(Data to use)
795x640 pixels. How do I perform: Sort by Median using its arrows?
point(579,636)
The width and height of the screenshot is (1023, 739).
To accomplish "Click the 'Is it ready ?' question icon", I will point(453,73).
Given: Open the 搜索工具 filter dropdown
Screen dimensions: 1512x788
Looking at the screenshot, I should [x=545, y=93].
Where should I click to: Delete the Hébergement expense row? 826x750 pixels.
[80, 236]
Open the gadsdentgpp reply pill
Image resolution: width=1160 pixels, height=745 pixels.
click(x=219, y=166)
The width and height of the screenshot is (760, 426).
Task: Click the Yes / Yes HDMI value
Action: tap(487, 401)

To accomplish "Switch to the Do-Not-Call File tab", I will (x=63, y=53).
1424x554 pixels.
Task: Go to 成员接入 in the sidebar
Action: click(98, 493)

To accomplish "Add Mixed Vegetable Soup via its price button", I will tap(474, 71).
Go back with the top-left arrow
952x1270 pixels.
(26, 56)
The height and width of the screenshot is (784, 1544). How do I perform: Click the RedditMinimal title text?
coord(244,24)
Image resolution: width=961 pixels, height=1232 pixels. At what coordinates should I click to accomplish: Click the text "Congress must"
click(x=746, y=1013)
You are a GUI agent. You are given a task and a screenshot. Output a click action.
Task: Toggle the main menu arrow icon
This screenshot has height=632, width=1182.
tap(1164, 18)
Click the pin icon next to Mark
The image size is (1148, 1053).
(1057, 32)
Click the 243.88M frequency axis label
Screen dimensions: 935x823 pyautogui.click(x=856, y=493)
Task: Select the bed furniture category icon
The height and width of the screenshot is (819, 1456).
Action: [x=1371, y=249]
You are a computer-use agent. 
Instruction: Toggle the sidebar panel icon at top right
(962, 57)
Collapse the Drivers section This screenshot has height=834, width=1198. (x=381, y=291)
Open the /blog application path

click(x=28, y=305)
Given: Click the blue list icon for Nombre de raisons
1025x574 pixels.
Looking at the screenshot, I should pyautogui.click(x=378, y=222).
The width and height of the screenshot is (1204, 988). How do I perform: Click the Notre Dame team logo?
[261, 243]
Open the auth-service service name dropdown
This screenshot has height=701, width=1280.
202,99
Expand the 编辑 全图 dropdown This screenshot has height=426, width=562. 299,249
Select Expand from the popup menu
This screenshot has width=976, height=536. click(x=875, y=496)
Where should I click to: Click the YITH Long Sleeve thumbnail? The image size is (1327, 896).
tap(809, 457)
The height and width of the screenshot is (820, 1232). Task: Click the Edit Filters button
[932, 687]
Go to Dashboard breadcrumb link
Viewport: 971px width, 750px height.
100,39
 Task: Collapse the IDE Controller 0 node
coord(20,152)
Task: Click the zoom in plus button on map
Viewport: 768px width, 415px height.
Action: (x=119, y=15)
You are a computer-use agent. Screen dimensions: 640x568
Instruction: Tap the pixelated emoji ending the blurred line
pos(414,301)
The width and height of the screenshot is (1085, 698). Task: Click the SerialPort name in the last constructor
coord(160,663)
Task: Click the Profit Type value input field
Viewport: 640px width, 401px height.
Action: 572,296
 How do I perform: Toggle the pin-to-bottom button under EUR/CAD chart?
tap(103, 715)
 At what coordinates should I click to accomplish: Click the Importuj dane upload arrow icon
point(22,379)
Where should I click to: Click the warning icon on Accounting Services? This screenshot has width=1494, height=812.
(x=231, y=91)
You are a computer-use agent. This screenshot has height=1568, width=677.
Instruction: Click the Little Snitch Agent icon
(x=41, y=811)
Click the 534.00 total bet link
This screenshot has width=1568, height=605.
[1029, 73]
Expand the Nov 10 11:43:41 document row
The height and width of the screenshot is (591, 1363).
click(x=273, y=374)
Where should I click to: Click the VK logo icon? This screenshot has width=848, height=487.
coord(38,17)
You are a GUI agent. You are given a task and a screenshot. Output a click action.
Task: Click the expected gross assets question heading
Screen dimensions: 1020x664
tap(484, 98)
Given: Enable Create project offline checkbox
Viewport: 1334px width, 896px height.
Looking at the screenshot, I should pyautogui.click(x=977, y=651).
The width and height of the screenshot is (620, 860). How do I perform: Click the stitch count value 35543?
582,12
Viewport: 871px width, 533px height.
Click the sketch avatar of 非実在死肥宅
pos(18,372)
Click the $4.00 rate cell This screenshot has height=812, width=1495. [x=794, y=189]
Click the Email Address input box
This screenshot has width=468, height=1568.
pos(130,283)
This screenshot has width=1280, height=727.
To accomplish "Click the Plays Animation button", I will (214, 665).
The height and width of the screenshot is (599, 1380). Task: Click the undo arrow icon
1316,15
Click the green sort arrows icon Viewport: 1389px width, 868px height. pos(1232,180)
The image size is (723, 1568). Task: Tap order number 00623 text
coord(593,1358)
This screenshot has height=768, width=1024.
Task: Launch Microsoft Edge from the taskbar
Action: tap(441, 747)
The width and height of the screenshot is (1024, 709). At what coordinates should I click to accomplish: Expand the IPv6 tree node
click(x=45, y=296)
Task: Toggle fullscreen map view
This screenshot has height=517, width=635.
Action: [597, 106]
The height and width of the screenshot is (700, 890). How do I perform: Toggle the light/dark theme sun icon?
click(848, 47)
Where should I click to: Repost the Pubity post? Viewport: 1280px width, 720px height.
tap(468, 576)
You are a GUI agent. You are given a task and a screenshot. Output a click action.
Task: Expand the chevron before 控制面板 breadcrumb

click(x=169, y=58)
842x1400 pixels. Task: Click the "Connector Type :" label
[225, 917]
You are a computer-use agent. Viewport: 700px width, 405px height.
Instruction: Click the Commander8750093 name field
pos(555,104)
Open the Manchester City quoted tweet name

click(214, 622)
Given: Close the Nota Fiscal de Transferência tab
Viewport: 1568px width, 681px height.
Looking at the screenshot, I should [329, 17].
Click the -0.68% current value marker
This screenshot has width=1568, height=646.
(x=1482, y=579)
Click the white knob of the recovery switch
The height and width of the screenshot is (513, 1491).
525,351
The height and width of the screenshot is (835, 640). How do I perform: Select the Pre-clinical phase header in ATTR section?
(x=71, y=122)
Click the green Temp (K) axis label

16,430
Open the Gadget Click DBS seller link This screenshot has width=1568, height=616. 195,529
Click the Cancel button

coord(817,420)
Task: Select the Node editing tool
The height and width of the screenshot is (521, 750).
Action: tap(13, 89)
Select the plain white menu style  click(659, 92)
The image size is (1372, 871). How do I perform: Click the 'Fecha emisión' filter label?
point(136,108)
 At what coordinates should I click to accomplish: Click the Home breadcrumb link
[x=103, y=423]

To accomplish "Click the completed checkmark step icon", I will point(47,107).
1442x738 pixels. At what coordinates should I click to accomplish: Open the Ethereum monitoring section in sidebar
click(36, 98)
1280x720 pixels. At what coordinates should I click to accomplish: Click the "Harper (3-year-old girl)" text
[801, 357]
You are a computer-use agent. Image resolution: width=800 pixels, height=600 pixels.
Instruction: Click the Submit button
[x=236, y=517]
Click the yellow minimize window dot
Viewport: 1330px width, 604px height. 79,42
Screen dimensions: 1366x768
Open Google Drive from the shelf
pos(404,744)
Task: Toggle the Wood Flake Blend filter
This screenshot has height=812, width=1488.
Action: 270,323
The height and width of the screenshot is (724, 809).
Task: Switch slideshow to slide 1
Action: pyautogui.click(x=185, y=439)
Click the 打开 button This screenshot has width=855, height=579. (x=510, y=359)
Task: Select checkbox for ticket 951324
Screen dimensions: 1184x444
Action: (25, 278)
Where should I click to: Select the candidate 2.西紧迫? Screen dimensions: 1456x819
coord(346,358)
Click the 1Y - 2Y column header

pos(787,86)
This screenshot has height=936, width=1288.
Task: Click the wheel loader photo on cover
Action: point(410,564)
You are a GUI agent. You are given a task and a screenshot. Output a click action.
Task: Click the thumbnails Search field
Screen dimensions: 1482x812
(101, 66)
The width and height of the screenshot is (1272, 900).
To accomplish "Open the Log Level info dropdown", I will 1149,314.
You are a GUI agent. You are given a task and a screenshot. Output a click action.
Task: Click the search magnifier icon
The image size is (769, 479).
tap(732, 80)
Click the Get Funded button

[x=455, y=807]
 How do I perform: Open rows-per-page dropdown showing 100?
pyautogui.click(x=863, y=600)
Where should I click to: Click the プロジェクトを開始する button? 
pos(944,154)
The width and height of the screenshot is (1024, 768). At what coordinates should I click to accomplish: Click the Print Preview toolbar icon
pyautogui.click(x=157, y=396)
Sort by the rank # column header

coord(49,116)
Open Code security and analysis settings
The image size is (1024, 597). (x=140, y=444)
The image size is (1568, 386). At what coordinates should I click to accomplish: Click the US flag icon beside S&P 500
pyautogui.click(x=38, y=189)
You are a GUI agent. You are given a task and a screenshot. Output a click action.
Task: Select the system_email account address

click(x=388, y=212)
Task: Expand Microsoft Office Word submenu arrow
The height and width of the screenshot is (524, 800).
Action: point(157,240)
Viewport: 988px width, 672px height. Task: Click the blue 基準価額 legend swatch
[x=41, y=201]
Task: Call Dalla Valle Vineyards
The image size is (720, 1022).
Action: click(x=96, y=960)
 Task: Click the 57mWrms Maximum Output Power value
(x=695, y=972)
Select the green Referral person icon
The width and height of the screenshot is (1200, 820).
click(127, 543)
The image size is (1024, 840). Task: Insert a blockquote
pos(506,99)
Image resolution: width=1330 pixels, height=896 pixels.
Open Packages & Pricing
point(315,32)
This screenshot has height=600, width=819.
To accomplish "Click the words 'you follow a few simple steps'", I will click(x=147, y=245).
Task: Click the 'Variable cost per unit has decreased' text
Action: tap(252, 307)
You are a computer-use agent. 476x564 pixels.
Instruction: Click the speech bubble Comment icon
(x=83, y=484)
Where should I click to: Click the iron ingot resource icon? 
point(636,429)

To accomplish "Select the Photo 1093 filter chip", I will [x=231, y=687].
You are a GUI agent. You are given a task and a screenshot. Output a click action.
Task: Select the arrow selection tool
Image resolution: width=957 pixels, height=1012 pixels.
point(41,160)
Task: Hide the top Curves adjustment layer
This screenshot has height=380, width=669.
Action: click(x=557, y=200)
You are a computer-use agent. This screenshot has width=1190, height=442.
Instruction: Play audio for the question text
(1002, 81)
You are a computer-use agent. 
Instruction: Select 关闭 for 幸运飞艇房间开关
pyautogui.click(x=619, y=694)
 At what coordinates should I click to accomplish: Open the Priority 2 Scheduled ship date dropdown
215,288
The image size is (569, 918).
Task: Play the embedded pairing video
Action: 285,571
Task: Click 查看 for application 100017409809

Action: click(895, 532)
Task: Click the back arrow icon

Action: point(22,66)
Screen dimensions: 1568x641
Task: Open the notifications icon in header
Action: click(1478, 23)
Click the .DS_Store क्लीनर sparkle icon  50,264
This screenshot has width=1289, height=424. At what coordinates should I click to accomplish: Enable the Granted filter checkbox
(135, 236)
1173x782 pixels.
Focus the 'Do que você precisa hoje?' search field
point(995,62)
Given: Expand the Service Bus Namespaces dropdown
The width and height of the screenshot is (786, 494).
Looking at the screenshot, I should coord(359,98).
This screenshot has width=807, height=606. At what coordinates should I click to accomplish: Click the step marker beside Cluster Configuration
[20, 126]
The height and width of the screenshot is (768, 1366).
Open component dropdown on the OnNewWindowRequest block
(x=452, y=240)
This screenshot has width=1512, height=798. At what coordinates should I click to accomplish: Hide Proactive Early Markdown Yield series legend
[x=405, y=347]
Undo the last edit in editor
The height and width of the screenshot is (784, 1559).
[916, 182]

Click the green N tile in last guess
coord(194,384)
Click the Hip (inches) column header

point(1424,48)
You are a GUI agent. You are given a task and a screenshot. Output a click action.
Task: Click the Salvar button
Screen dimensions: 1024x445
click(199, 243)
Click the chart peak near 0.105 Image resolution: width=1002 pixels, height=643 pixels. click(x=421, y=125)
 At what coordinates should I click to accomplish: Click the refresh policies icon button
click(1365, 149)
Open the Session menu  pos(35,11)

(Exercise instructions) Copy out every line from the data above that has "computer" in it.

(Exercise response)
You are a computer-use agent. 
You are a computer-use agent. Screen dimensions: 640x568
You are a computer-use agent. This screenshot has height=1568, width=677.
You are a computer-use agent. Viewport: 700px width, 405px height.
You are a computer-use agent. Image resolution: width=800 pixels, height=600 pixels.
You are a computer-use agent. 476x564 pixels.
You are a computer-use agent. This screenshot has width=1190, height=442.
You are a computer-use agent. 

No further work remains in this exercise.